Edmonton Cystic Fibrosis Society

"People don't understand what an ugly disease this is. It doesn't just affect the lungs, it's a multi-system disease, affecting other areas like the gastro-intestinal tract. It takes hours of therapy every day just to maintain a basic quality of life, and it's not what most people would consider a basic quality of life."

Katherine Lauzon is the coordinator of Cystic Fibrosis Canada's Edmonton and Northern Alberta Chapter. She's proud of the chapter's history of fundraising, and is excited about where those funds go. "We're dedicated to using funding for research." Research, she points out, has made all the difference in the lives of people with cystic fibrosis and their families, and holds great hope for the future.

First indentified as a disease in the late 1930s, cystic fibrosis (CF) is a genetic disorder that causes a build-up of thick mucus in the lungs making it difficult to clear bacteria, which leads to repeated infection and inflammation that damages lung tissue. Daily physical therapy is necessary to keep the lungs free of congestion and infection.

In the digestive tract, CF makes it extremely difficult to digest and absorb adequate nutrients from food. People with CF must consume a large number of artificial enzymes and vitamin supplements - up to 40 pills per day - to achieve adequate nutrition.

In the 1960s, most Canadians with CF did not live long enough to attend kindergarten. Today, half of all Canadians with CF are expected to live into their 40s and beyond. Since 1989, when Canadian researchers discovered the gene responsible for CF, research has resulted in new treatments that have made leading a normal, active and challenging life ever more possible for those with CF.

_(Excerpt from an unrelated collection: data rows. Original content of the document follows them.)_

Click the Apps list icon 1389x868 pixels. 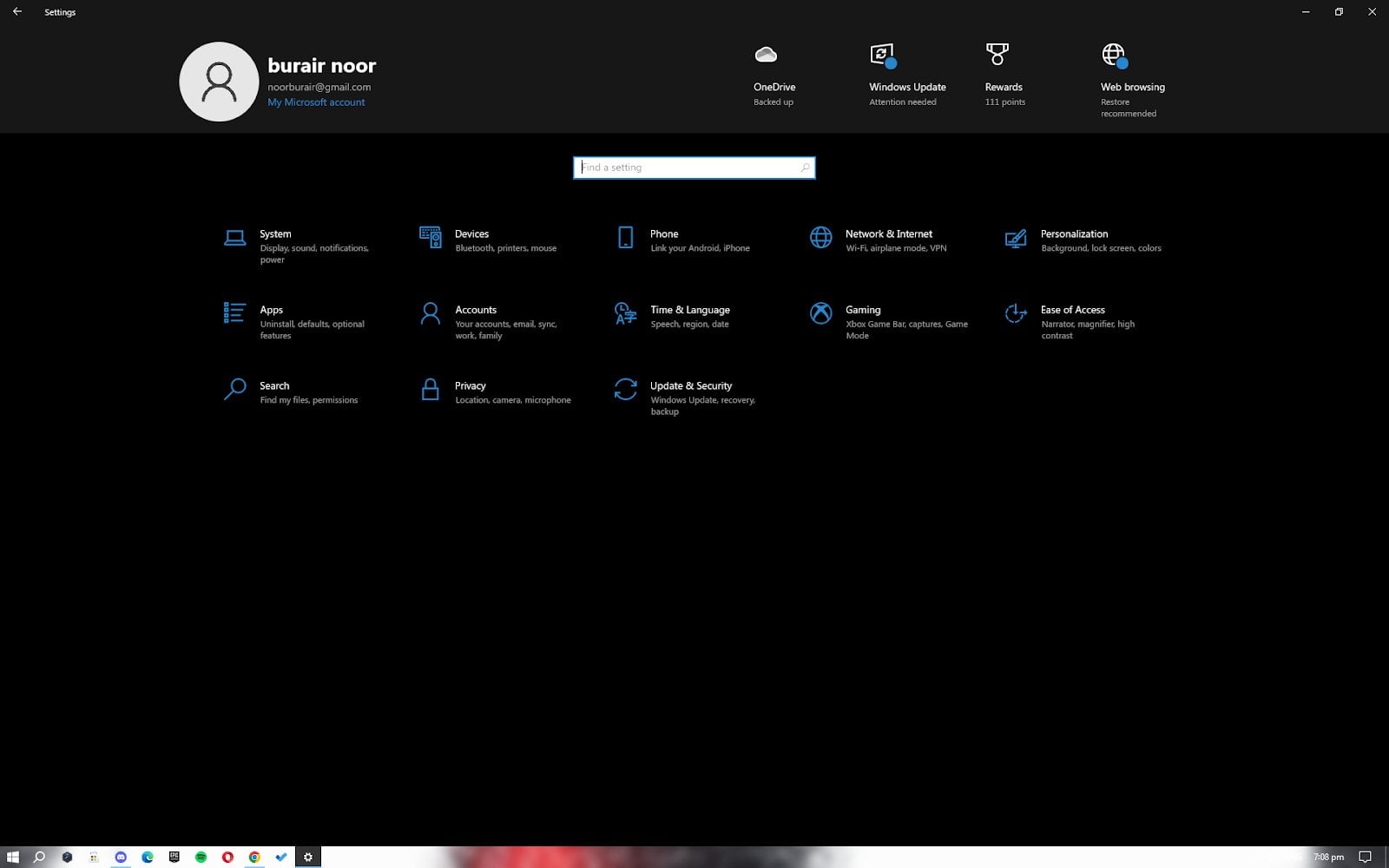point(234,313)
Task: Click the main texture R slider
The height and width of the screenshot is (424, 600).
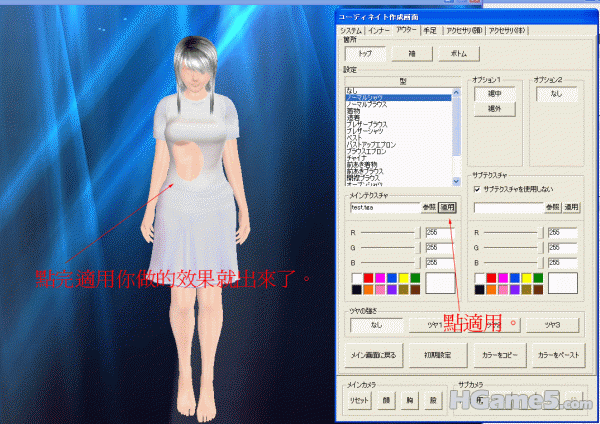Action: point(385,231)
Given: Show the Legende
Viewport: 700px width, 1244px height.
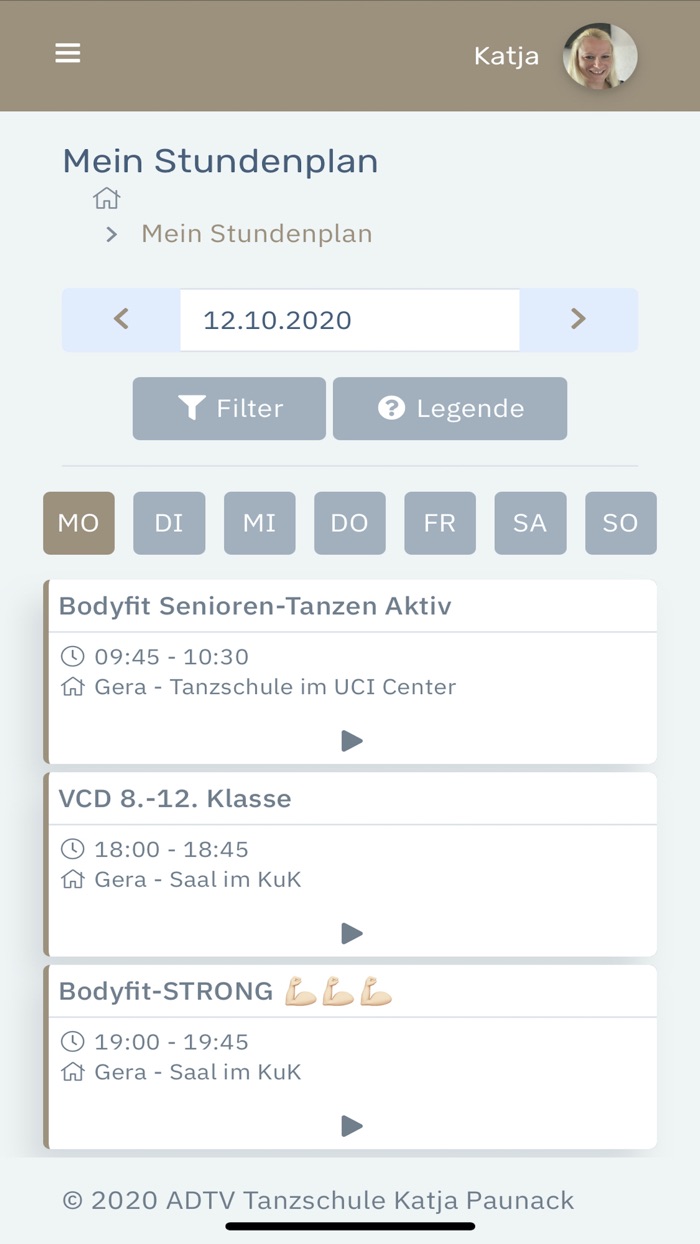Looking at the screenshot, I should 450,407.

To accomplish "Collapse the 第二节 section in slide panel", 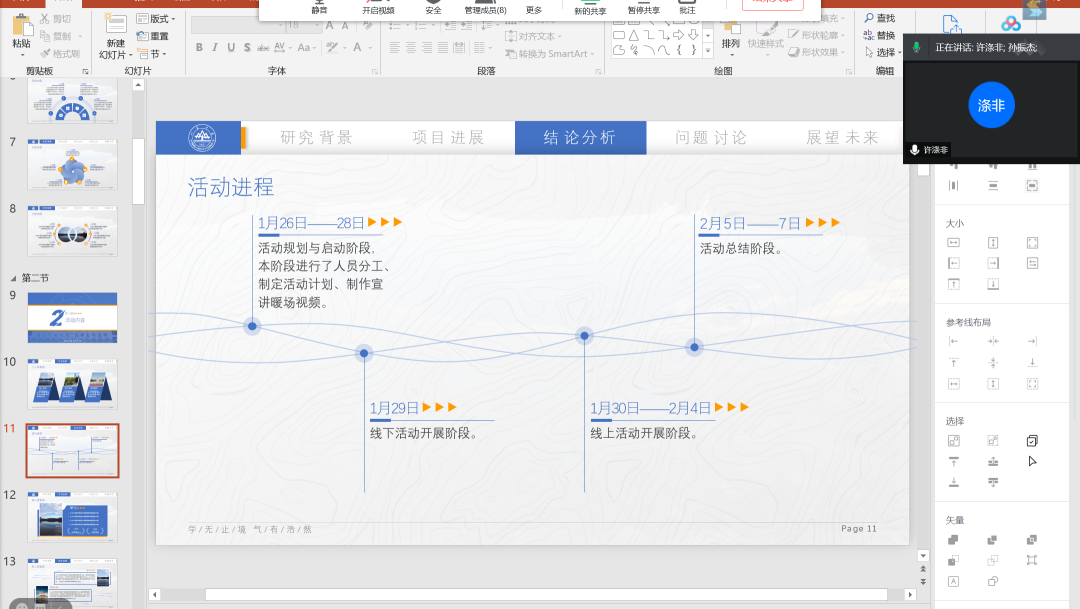I will (13, 278).

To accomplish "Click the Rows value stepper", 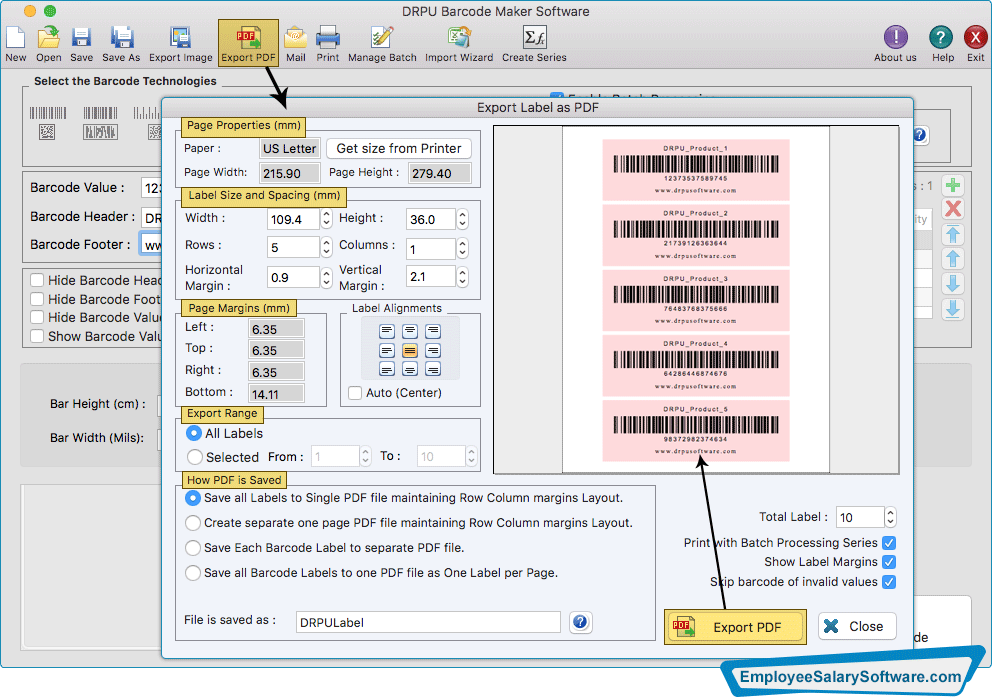I will 326,247.

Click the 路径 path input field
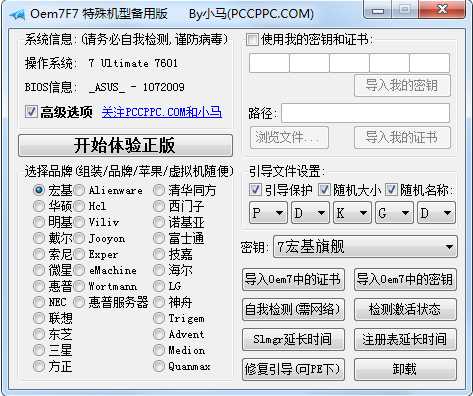(365, 113)
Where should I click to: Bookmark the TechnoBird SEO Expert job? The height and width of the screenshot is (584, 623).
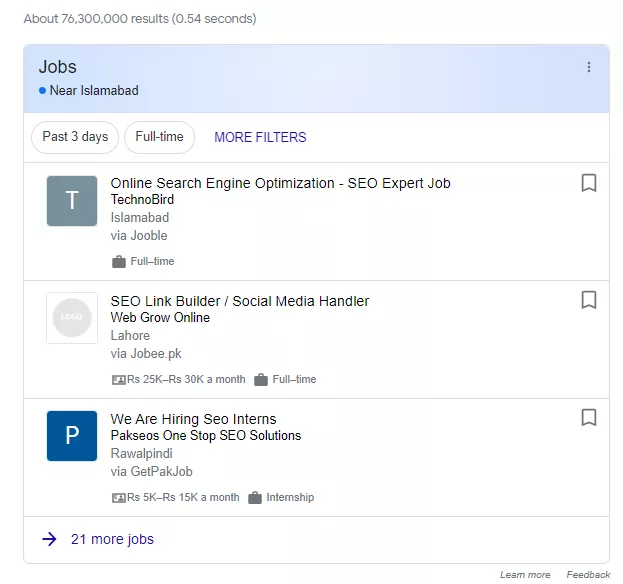pos(589,183)
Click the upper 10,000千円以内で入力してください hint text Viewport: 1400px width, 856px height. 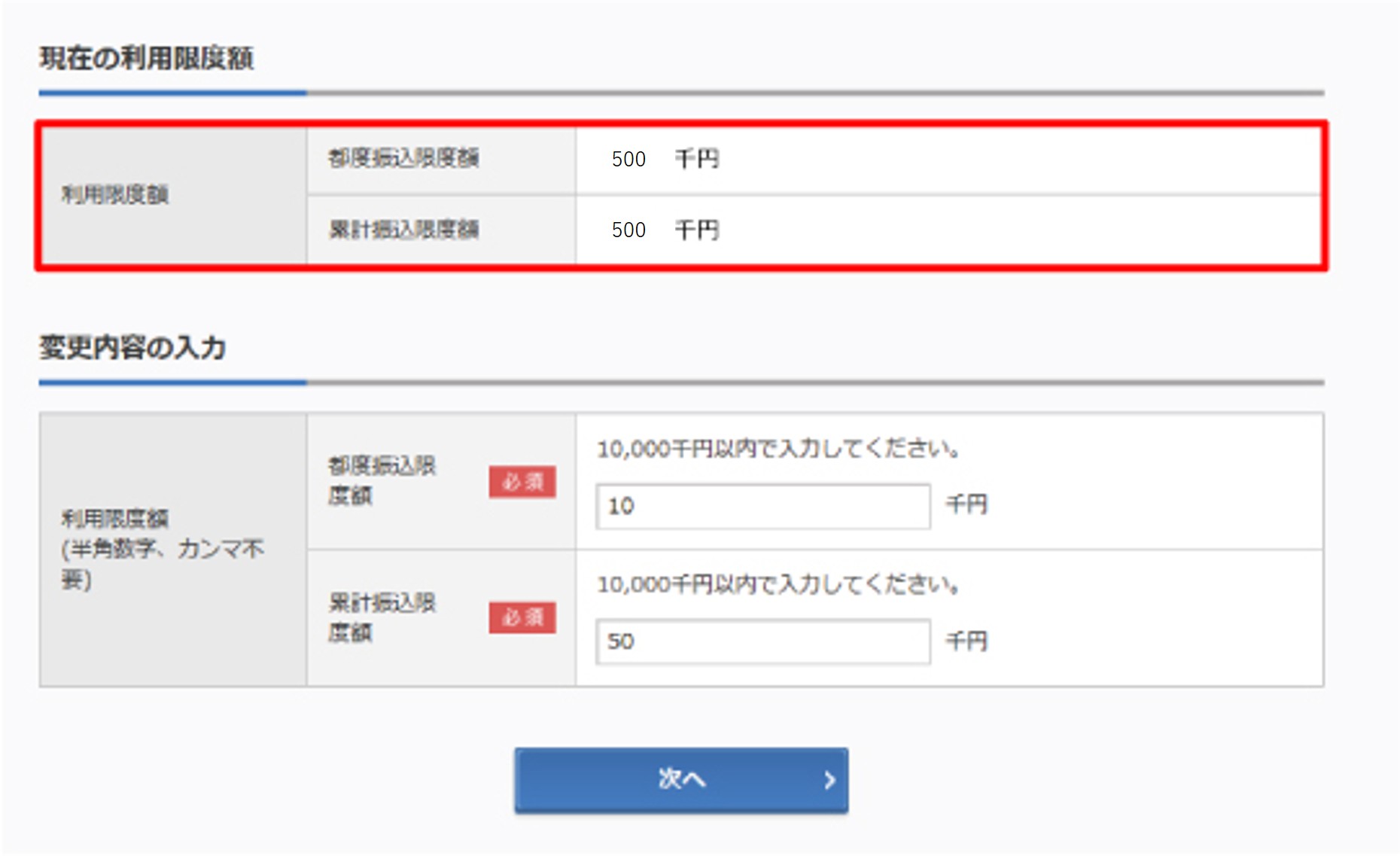tap(778, 449)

Through the Community Spirit Program donation grant, the Edmonton Cystic Fibrosis Society received $25,000 in 2009 and another $25,000 in 2010. "All the donation grant money was put into research," says Katherine. "As a rule we try to use as little as possible of any funds we raise for overhead. We even try to get the promotional aspects of our fundraising events donated."

Research on a CF cure or control is taking place across Canada and around the world. There are some major projects right here in Alberta:

• At the University of Calgary, Dr. Shawn Lewenza is studying the role of DNA in the formation of biofilm, a kind of sludge that harbours bacterial growth in moist environments. His work focuses on medications that could break down the DNA that holds biofilm together, making the bacteria within more vulnerable to antibiotics.

• Bacteria that cause infections are increasingly resistant to antibiotics. At the University of Alberta, Dr. Jonathan Dennis is studying bacteriophages (or simply 'phages'), viruses that attack only bacteria, as a tool to enhance the power of antibiotics.

• Also at the University of Alberta, Drs. Finlay and Wishart are looking at using phages to actually replace traditional antibiotics. "Phages are the new frontier" says Katherine, "with potentially wide-ranging benefits. They could be used way beyond CF to fight many other diseases."

• Although inflammation of the lungs is a natural immune response, it can be excessive in people with CF, triggering damage to lung tissue. At the University of Calgary, Dr. Chris Mody is investigating the inflammatory response mechanism, which may lead to strategies to regulate the response and reduce damage.

In the what-if category, Katherine's answer is no surprise: "A cure or control for CF. Understand that this is really a family disease, since it demands so much to care for a person with CF, from everyone in the family. A cure would mean new life for people with CF, and so many others."